Über die Freude schreibt er:

Was ist die Freude, die wahre Freude? Die Philosophen sagen, es wäre die Zufriedenheit und Gehobenheit des Gemütes über ihm zur Verfügung stehende Güter. Das mag für irgendwelche Phänomene der Freude stimmen, aber die Freude ist das nicht. Wie sollte ich sonst in dieser Zeit und in dieser Lage zu einer wahren Freude kommen? Hat es überhaupt Sinn, sich über die Freude viel Gedanken zu machen? Gehört es nicht zu den Luxusartikeln des Lebens, die in dem schmalen Privatraum, den das Kriegsgespräch zulässt, keinen Platz hat? Und erst recht nicht in einer Kerkerzelle, in der man hin und her pendelt, die Hände in Eisen, das Herz in alle Winde der Sehnsucht gespannt, den Kopf voller Sorgen und Fragen?
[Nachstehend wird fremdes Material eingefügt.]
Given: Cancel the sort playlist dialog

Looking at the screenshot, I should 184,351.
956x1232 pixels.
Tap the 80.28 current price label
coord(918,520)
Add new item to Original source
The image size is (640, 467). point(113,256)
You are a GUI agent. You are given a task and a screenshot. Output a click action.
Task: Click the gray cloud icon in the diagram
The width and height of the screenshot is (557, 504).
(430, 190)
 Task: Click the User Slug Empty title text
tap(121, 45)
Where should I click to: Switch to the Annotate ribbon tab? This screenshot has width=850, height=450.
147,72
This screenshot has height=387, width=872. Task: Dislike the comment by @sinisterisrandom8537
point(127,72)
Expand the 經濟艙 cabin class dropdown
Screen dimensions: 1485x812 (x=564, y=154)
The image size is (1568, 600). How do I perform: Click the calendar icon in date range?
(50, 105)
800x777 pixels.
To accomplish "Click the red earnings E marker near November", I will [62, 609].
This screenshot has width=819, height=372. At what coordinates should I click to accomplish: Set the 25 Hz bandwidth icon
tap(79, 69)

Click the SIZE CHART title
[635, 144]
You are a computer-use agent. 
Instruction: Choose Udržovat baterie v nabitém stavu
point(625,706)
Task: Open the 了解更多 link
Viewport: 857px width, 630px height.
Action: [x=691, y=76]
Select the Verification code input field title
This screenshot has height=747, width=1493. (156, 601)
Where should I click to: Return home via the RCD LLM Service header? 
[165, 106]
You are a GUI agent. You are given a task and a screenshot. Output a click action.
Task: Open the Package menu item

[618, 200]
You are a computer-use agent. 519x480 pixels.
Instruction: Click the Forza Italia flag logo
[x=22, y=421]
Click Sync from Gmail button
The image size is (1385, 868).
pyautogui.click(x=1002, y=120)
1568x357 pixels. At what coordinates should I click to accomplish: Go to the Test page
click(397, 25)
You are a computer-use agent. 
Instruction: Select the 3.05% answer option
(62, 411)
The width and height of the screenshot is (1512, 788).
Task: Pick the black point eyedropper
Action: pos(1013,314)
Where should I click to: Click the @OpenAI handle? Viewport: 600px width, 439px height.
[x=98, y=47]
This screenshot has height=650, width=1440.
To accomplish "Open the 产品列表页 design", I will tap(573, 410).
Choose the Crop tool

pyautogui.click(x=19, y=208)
Und dann muss es einem in solcher Lage immer wieder geschehen, dass plötzlich das Herz die Fülle des zuströmenden Lebens und Glückes nicht mehr zu fassen vermag. Es gab und gibt die Stunden, in denen man getröstet ist und innerlich gehoben, in denen man die Sachlage genauso real und aussichtslos sieht wie sonst und doch nicht gram wird darüber, sondern es wirklich fertig bringt, das Ganze dem Herrn zu überlassen. Und das ist nun das entscheidende Wort. Die Freude im Menschenleben hat mit Gott zu tun.
Die Kreatur kann dem Menschen in vielerlei Gestalt Freude bringen oder Anlass zu Freude und Freuden sein; aber ob dies echt gelingt, das hängt davon ab, ob der Mensch der Freude noch fähig und kundig ist. ... Wie müssen wir leben, um der wahren Freude fähig zu sein oder zu werden? Die Frage muss uns heute mehr als sonst beschäftigen. Der Mensch soll seine Freude so ernst nehmen, wie er sich selbst nimmt. Und er soll es sich und seinem Herzen und seinem Herrgott glauben, auch in der Nacht und in der Not, dass er für die Freude geschaffen ist. Das heißt aber: für ein erfülltes Leben, das um seinen Sinn weiß, das seiner Fähigkeiten sicher ist, das sich auf dem rechten Weg weiß zu seiner Vollendung und im Bündnis mit allen guten Geistern und Kräften Gottes.